If the min/max is inside the lane, isn't Range1.first always less than or equal to Range1.second? And isn't Range1.first always less than or equal to Range1.second unless the input is unused by the shuffle? Which would mean the input is undef?

RKSimon updated this revision to Diff 173308.Nov 9 2018, 6:00 AM

Add 256-bit vector support.

The ymm support requires a minor hack that prevents lowerVectorShuffleAsBlendAndPermute from lowering if the blend mask wouldn't be an immediate (i.e. PBLENDVB), it'll instead try to lower using lowerVectorShuffleAsUNPCKAndPermute and then lowerVectorShuffleAsByteRotateAndPermute before falling back on lowerVectorShuffleAsBlendAndPermute again. This helps the code from https://godbolt.org/z/cot3xT

craig.topper added inline comments.Nov 12 2018, 10:17 AM
lib/Target/X86/X86ISelLowering.cpp
10495 ↗(On Diff #173183)

I think this comment was addressed?

10496 ↗(On Diff #173183)

I dont' think i saw an answer for this

10170 ↗(On Diff #173308)

If the elements could be widened wouldn't they have already been widened in lowerVectorShuffle?

RKSimon marked 2 inline comments as done.Nov 12 2018, 10:25 AM
RKSimon added inline comments.
lib/Target/X86/X86ISelLowering.cpp
10496 ↗(On Diff #173183)

Yes, I can drop the Range1.first <= Range1.second condition

10170 ↗(On Diff #173308)

You can have cases where the blend is wider than the permute (PBLENDD + PSHUFB etc.)

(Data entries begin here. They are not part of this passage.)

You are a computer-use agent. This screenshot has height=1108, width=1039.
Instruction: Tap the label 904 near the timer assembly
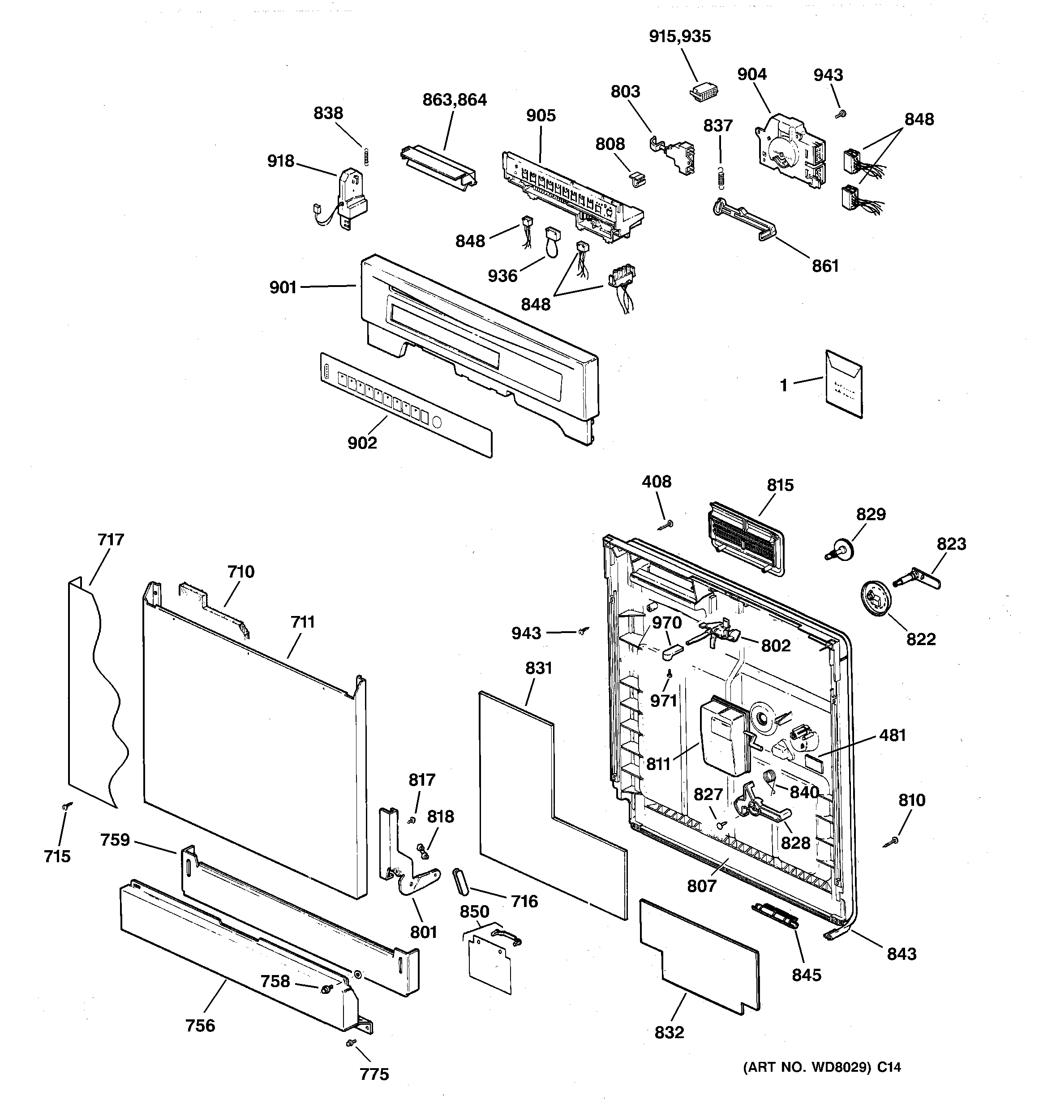(x=752, y=74)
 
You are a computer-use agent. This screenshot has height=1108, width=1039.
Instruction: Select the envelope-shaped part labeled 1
(x=844, y=384)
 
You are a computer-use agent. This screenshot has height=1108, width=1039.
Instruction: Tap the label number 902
(x=362, y=443)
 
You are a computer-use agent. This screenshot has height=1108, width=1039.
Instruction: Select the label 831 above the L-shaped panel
(x=538, y=667)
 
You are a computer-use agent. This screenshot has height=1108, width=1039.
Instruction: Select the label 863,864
(x=455, y=100)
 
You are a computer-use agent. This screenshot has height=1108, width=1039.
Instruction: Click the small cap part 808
(x=637, y=179)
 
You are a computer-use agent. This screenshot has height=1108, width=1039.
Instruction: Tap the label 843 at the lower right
(x=901, y=954)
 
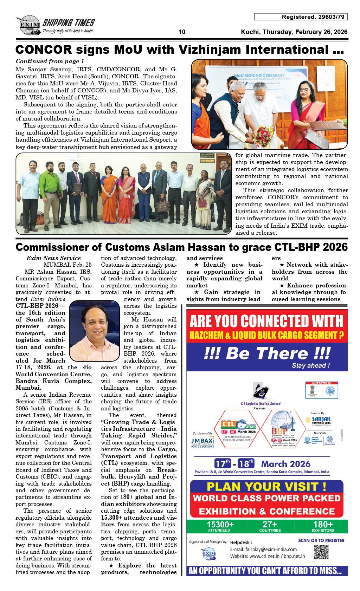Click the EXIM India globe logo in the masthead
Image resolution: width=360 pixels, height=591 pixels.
[27, 27]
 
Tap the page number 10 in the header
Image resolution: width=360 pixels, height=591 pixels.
[182, 32]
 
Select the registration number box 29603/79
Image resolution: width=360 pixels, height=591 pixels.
[301, 17]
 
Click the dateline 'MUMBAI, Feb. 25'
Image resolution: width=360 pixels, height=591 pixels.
[68, 265]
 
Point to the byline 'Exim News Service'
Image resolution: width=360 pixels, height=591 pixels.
[53, 258]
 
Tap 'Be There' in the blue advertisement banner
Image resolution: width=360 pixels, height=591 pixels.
[267, 353]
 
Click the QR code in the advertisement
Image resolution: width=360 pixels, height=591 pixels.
[321, 552]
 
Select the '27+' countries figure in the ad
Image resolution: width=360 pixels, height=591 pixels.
[270, 525]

craig.topper added inline comments.Nov 12 2018, 10:52 AM
lib/Target/X86/X86ISelLowering.cpp
10170 ↗(On Diff #173308)

Oh right that makes sense. BlendMask is different than Mask

RKSimon updated this revision to Diff 173732.Nov 12 2018, 12:40 PM

Removed the Range1.first <= Range1.second condition

This revision is now accepted and ready to land.Nov 12 2018, 1:08 PM
This revision was automatically updated to reflect the committed changes.